Return, without any changes, the lines from the one containing "为什么要做党建文化墙？党建文化墙的意义是什么 (83, 613)" through the one containing "和研薬株式会社 (226, 21)", inclusive.

[Element lookup records]
"""

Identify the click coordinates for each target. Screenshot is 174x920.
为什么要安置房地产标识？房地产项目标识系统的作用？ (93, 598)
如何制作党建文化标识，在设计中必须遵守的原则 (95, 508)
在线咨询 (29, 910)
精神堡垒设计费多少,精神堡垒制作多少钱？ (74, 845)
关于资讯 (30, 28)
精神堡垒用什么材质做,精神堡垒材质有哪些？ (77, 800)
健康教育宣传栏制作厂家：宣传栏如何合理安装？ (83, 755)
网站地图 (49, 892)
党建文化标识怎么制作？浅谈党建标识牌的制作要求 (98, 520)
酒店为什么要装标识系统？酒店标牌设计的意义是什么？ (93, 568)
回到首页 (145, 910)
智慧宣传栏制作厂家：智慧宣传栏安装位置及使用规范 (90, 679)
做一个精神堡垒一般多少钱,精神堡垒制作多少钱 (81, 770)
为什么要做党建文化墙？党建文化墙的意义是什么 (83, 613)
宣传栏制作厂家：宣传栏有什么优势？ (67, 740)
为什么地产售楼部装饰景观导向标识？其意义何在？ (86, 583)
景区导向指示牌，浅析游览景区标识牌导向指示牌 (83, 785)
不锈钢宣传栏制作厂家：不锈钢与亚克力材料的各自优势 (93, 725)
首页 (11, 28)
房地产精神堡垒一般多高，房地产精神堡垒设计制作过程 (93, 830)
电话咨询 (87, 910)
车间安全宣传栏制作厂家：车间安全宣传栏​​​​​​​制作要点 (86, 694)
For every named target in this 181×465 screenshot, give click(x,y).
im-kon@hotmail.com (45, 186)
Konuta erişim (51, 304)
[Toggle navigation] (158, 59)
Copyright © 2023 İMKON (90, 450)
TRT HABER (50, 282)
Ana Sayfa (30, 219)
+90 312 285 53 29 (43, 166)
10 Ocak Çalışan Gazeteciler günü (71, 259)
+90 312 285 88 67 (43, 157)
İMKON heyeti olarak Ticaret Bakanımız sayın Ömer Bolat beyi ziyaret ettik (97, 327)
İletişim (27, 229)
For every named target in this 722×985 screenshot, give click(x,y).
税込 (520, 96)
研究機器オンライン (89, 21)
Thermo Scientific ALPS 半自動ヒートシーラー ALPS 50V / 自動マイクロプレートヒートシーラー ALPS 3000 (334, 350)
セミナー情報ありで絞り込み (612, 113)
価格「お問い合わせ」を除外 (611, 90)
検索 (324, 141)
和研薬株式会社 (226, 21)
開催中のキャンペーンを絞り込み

"""
"""

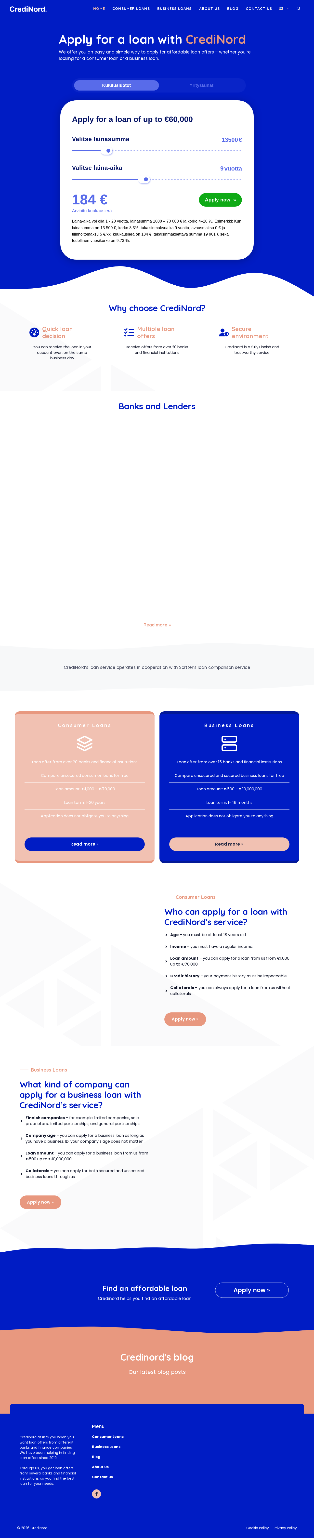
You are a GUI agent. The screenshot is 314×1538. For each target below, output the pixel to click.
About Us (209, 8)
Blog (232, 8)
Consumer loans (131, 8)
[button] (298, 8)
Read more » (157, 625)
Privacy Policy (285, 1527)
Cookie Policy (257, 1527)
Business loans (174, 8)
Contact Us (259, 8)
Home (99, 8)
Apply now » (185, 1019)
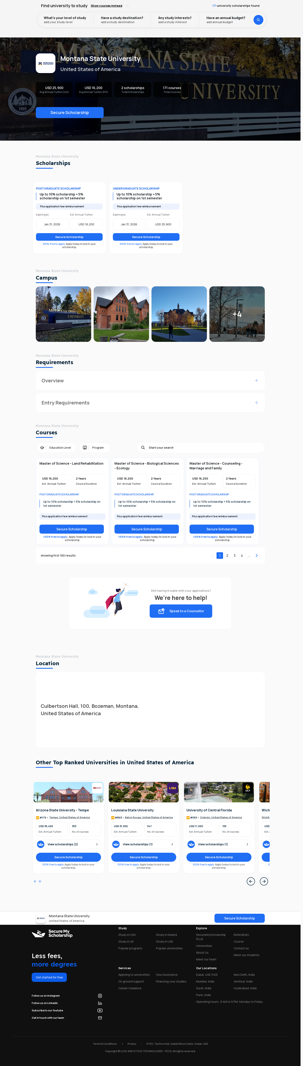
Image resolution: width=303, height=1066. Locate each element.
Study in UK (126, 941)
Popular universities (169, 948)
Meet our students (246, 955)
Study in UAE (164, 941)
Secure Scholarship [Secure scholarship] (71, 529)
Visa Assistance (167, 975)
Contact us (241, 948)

"""
"""

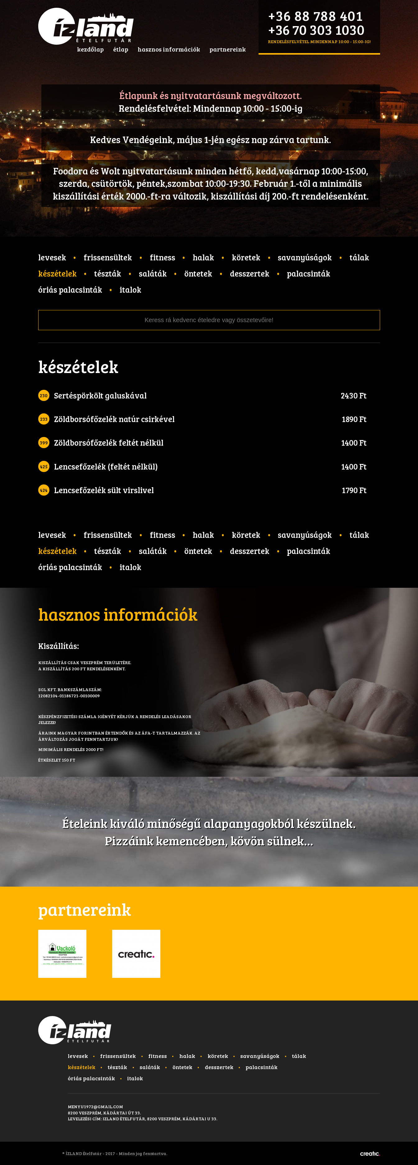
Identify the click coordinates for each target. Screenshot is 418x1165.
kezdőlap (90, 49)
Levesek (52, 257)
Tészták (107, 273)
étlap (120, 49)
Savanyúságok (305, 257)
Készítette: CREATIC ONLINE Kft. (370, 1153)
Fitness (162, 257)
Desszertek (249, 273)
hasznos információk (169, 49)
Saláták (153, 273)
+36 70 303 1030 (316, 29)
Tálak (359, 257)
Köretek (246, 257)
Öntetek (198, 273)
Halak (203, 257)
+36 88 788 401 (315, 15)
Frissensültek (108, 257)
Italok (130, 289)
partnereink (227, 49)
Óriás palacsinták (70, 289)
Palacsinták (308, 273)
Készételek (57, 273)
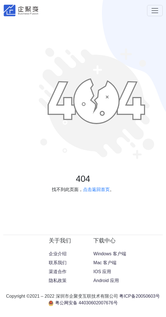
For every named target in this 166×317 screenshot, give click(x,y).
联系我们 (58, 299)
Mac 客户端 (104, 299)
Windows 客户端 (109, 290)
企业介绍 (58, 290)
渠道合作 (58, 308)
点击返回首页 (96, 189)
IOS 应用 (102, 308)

"""

Worked answer:
为什么要做党建文化墙？党建文化墙的意义是什么 (83, 613)
宣传栏制作厂家：宣传栏有什么优势？ (67, 740)
为什么地产售楼部装饰景观导向标识？其意义何在？ (86, 583)
景区导向指示牌，浅析游览景区标识牌导向指示牌 (83, 785)
不锈钢宣传栏制作厂家：不锈钢与亚克力材料的各自优势 (93, 725)
首页 (11, 28)
房地产精神堡垒一般多高，房地产精神堡垒设计制作过程 (93, 830)
电话咨询 (87, 910)
车间安全宣传栏制作厂家：车间安全宣传栏​​​​​​​制作要点 (86, 694)
For every named target in this 181×465 screenshot, give click(x,y).
im-kon@hotmail.com (45, 186)
Konuta erişim (51, 304)
[Toggle navigation] (158, 59)
Copyright © 2023 İMKON (90, 450)
TRT HABER (50, 282)
Ana Sayfa (30, 219)
+90 312 285 53 29 (43, 166)
10 Ocak Çalışan Gazeteciler günü (71, 259)
+90 312 285 88 67 (43, 157)
İMKON heyeti olarak Ticaret Bakanımız sayın Ömer Bolat beyi ziyaret ettik (97, 327)
İletişim (27, 229)
For every named target in this 722×985 screenshot, give click(x,y).
税込 (520, 96)
研究機器オンライン (89, 21)
Thermo Scientific ALPS 半自動ヒートシーラー ALPS 50V / 自動マイクロプレートヒートシーラー ALPS 3000 (334, 350)
セミナー情報ありで絞り込み (612, 113)
価格「お問い合わせ」を除外 (611, 90)
検索 (324, 141)
和研薬株式会社 (226, 21)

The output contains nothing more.